King Tut exhibition to open in Paris on Thursday

Antiquities Minister Khaled Anani will open on Thursday Tutankhamun, the Treasures of the Pharaoh exhibition that will run till mid September.

The exhibition is the first to be held in Paris in 50 years since the 1967 “Exhibition of the Century”. At that time, the exhibition drew more than 1.2 million visitors who came to admire the treasures of King Tutankhamun.

The Paris stop is the second for the exhibition that was first held in Los Angeles.

In statements before leaving, Anani said the exhibition will open to the public on Saturday and will display 150 artifacts of the young pharaoh’s priceless possessions.

The exhibition will celebrate the centenary of the discovery of the royal tomb by presenting a collection of exceptional masterpieces, the majority of which have never left Egypt before.

Paris dressed up for the exhibition with posters featuring the face of the boy king and objects from his treasured collection are wide spread over Paris streets.

They were installed on buildings, shops, street lamps, metro and bus stations.

More than 130,000 tickets were sold till now and it is likely to increase to 150,000 ones in the coming few days, he added.

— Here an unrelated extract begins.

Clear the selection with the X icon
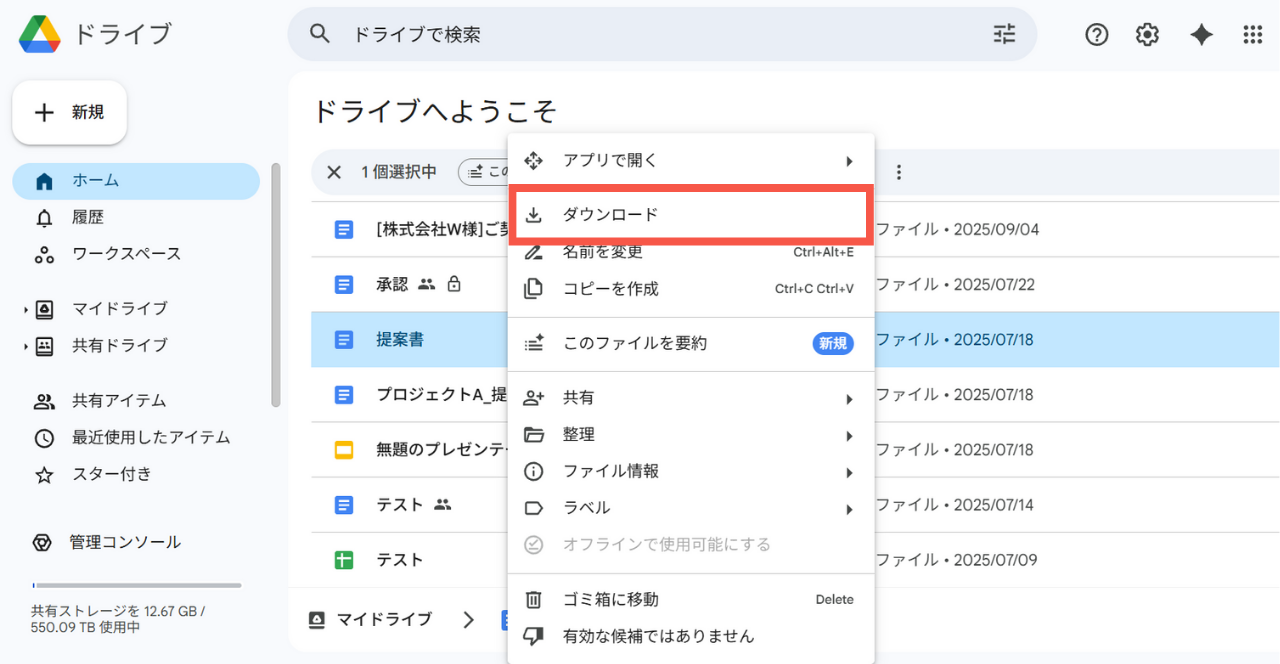This screenshot has width=1280, height=664. 333,171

The most famous ancient Egyptian king’s tomb was discovered in 1922; more than 3,000 years after his death.

Tutankhamun was born in the 18th Dynasty around 1341 B.C. and was the 12th pharaoh of that period. Tutankhamun did not accomplish much himself; he was placed on the throne when he was a child, and Egypt’s prosperous era was beginning to decline with the rise of Pharaoh Akhenaten and his new cult.